The Bell&Dourish paper I've blogged about last week is still sparking some interesting discussions (interestingly it's not only ubicomp researchers but also architects). What is interesting to me is how this discussion about focusing on the ubicomp of today and less about proximal future connects with the discussions I had with Bill after the LIFT07 foresight workshop. The "here today" versus "could be tomorrow" argument is indeed one of the underlying questions of foresight versus design practice. In Bell and Dourish article, the authors critique these earlier visions of a proximal future not to complain about past visions, nor to understand why we haven't gotten there but rather because it allows them to question an important assumption made by ubicomp researchers: the coming of a so-called seamless world with no bugs and perfect could of connectivity (that do not hold true as Fabien described it at LIFT07).

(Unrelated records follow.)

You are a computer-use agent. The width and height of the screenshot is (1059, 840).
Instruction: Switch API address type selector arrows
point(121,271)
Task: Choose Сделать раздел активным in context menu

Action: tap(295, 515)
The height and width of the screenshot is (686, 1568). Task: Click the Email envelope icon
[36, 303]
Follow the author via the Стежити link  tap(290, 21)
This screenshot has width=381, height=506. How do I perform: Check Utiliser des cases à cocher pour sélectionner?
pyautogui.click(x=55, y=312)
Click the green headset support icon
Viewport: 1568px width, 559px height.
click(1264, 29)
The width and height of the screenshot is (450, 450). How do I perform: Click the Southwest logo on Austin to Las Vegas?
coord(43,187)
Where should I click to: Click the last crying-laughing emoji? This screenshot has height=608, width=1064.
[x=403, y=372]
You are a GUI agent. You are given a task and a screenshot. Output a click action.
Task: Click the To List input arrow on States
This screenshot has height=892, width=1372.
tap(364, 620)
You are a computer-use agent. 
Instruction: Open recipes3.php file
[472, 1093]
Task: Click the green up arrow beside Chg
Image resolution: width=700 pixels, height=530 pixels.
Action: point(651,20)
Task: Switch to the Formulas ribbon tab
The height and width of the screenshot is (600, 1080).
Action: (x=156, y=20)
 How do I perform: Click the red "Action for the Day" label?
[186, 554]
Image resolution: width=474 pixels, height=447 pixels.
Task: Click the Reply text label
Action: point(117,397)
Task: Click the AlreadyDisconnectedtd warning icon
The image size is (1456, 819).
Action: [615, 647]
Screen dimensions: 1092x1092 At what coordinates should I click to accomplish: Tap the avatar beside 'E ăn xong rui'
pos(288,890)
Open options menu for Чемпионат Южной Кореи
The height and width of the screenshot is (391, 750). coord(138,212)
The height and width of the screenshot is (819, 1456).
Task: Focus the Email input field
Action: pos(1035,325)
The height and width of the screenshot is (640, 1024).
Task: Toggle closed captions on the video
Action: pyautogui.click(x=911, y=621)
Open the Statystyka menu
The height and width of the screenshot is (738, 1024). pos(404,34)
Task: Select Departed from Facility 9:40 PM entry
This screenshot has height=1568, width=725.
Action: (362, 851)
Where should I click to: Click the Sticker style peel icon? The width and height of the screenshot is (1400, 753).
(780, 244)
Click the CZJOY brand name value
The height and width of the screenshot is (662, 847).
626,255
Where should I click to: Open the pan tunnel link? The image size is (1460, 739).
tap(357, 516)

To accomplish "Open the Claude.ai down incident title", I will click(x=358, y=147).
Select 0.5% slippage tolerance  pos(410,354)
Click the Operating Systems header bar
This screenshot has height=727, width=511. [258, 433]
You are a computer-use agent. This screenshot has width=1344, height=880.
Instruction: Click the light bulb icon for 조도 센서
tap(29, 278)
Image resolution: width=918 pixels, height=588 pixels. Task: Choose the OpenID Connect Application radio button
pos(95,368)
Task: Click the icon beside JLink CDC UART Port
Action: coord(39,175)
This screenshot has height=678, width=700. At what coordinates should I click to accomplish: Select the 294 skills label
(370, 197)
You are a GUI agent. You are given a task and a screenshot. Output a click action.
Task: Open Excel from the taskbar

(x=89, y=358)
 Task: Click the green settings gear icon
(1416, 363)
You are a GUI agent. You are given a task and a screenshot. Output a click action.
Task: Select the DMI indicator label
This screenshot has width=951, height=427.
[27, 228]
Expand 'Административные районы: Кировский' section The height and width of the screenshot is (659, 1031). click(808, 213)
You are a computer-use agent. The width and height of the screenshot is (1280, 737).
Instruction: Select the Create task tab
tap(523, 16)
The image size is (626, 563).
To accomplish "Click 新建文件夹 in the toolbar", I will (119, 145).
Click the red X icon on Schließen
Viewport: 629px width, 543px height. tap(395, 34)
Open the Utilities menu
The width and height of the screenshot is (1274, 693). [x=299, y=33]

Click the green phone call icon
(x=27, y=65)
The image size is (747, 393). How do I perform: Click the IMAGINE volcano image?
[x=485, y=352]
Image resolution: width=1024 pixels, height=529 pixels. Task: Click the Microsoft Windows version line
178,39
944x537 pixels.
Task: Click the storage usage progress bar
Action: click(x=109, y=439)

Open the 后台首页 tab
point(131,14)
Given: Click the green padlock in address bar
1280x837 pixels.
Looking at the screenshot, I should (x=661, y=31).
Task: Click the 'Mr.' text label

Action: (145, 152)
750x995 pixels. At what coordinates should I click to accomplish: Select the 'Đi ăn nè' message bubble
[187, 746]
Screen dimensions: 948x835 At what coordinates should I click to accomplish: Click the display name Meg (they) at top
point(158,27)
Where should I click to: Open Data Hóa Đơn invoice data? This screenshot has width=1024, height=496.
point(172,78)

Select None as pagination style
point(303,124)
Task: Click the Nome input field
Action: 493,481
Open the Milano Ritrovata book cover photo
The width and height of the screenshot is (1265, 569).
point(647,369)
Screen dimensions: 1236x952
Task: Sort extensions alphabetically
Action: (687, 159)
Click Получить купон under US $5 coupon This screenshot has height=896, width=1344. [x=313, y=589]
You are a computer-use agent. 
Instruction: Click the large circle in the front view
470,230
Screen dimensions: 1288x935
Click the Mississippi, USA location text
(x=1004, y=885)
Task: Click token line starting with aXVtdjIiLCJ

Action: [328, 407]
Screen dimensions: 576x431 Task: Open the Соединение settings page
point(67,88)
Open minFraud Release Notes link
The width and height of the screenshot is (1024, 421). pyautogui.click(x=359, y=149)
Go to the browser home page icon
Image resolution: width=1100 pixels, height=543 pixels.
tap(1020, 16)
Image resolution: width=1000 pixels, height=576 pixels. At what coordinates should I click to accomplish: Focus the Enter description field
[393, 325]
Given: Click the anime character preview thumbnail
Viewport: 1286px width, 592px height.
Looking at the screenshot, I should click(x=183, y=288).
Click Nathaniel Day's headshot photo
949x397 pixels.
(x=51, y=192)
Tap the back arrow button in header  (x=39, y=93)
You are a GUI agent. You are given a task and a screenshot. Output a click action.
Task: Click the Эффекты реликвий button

So the point here is the importance of the "why question", the crux issue that the LIFT07 workshop addresses; critical foresight is about asking why something worked, why someone would want the future you propose or why the path proposed is possible. In the context of this ubicomp paper, some additional questions about the future of ubiquitous computing can be asked: what would we want: a short term vision of the next incrememental ubicomp 'project' or a new strong vision (as Weiser's calm computing was). But what might be needed for having this strong vision is clear and lucid description of the why that eventually lead to a point people could aim at.
So there could be an interesting exercise to think about when criticizing the intelligent fridge, CAVES, intelligent assistants or other ubicomp dreams that failed. That could be a good agenda for a possible workshop at some point.